A number of retrofits are possible for oil-fired furnaces and boilers
New tanks are generally double-wall or have a spill container built underneath to reduce the chances of an oil spill. Typically, the tank drip pan shown here is required only for single-wall tanks and would extend the full width of the tank. | Photo courtesy State of Massachusetts.
Oil-fired furnaces and boilers are a popular choice in areas of the country with limited access to natural gas, such as the Northeast. Oil-fired furnaces and boilers present an opportunity to use renewable fuels to heat your home. A number of companies are now offering heating oil blended with biodiesel, allowing their customers to reduce their dependence on foreign oil while drawing on a domestic energy source. The biodiesel blends also produce less pollution than pure heating oil.
A number of retrofits are possible for oil-fired furnaces and boilers, but before pursuing any retrofits you should consider the potential added benefits you could receive by simply replacing the furnace. The following retrofits are possible:
The most common retrofit is the addition of a vent (or flue) damper. A vent damper prevents chimney losses by closing off a boiler’s vent when the boiler isn’t firing. Steam boilers benefit from vent dampers more than hot-water boilers, and bigger boilers benefit more than smaller ones.

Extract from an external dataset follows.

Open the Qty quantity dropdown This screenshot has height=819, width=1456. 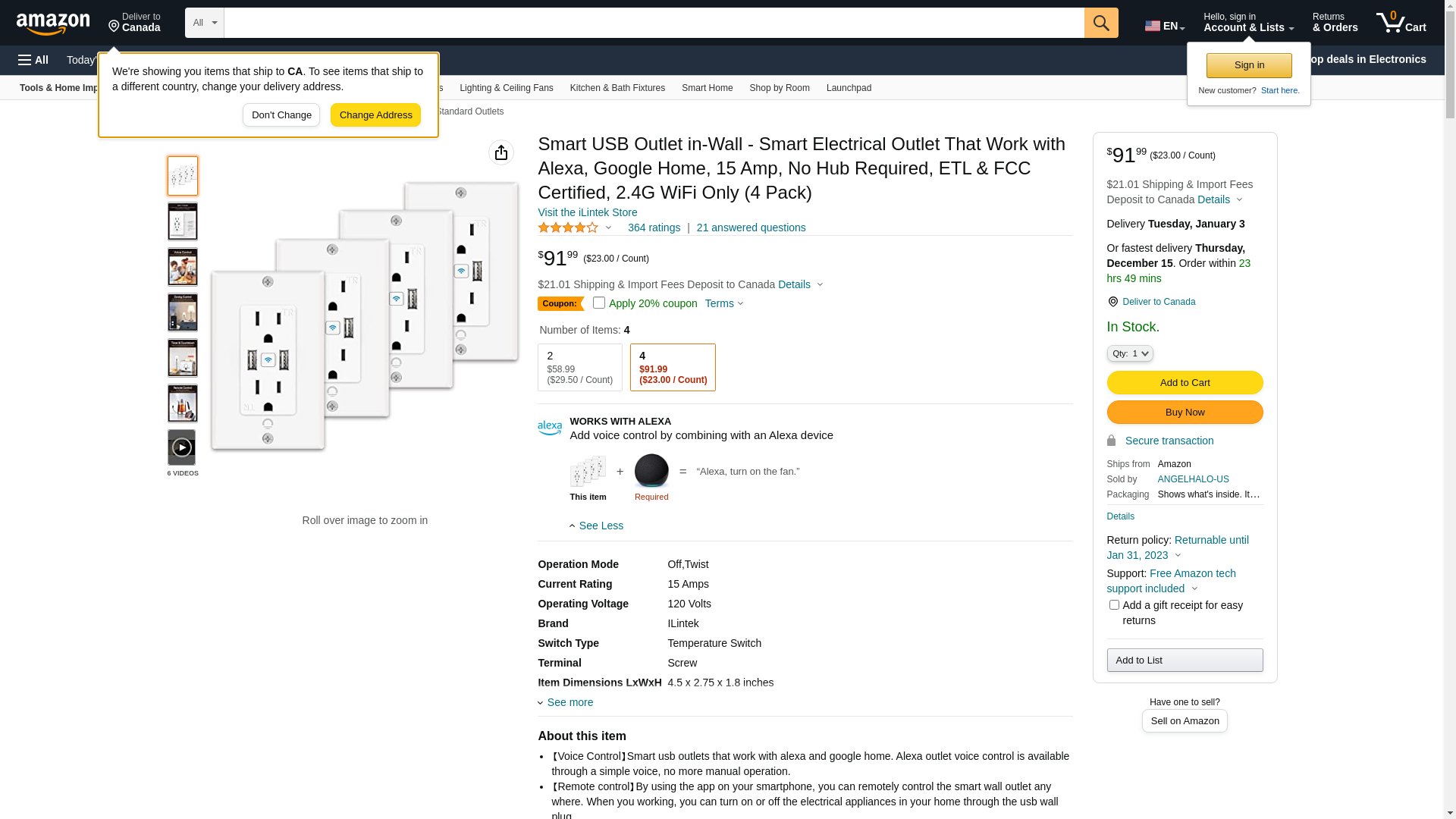click(x=1129, y=353)
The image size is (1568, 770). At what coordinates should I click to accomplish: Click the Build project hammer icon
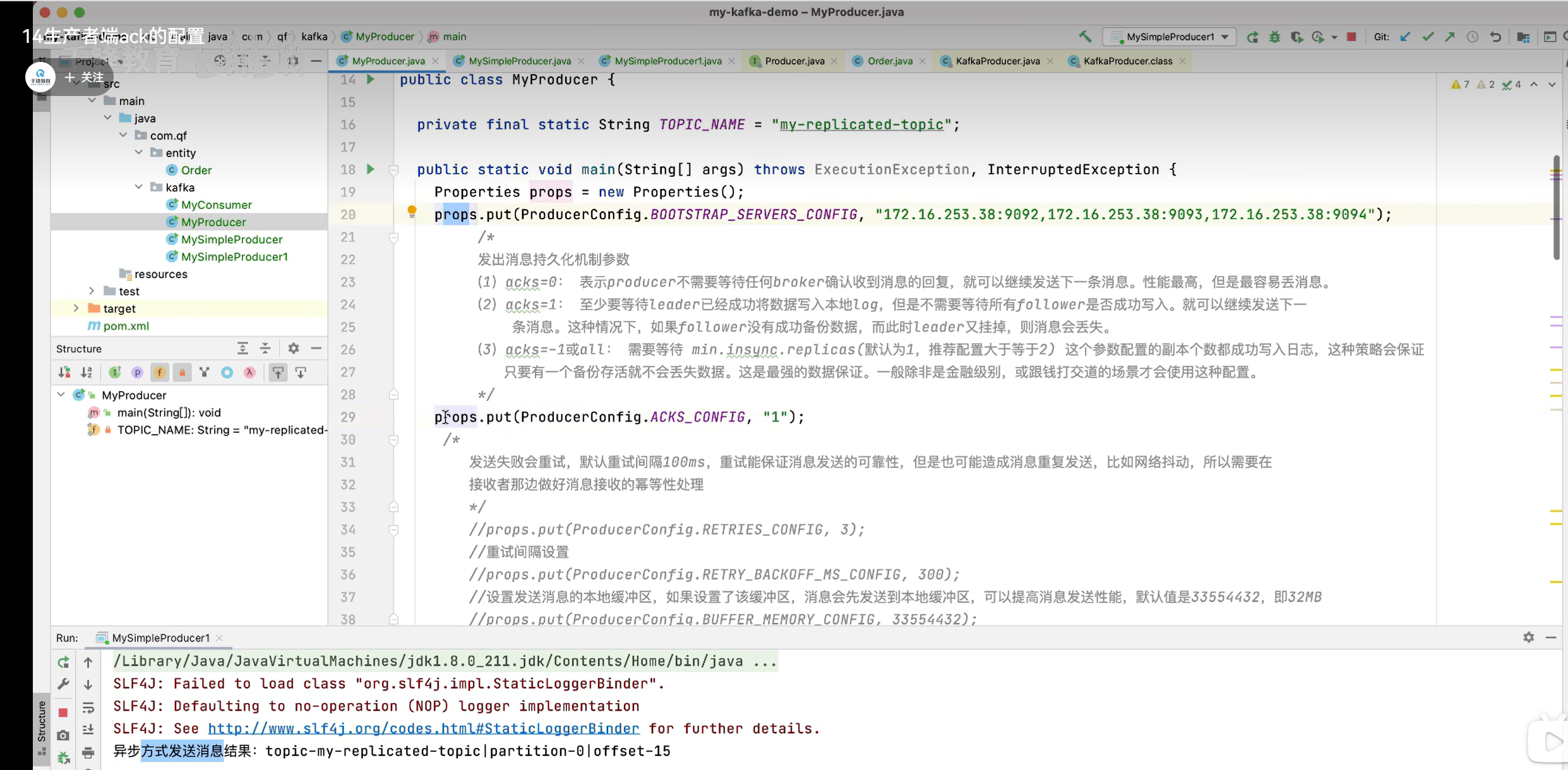click(x=1085, y=37)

Vent dampers, however, may not be cost-effective with properly sized, newer furnace models. For older oil burners, converting to a flame retention burner (below) is probably a better investment.
Time-Delay Relay (Hot Water Boilers Only)
A time delay relay is a way to squeeze the most heat out of your system without running the boiler. When the thermostat clicks on, the relay causes the boiler to circulate hot water through the system without turning on the boiler. After a set time, the boiler will fire up. A time delay relay costs about $100 and can cut your fuel costs by up to 10%.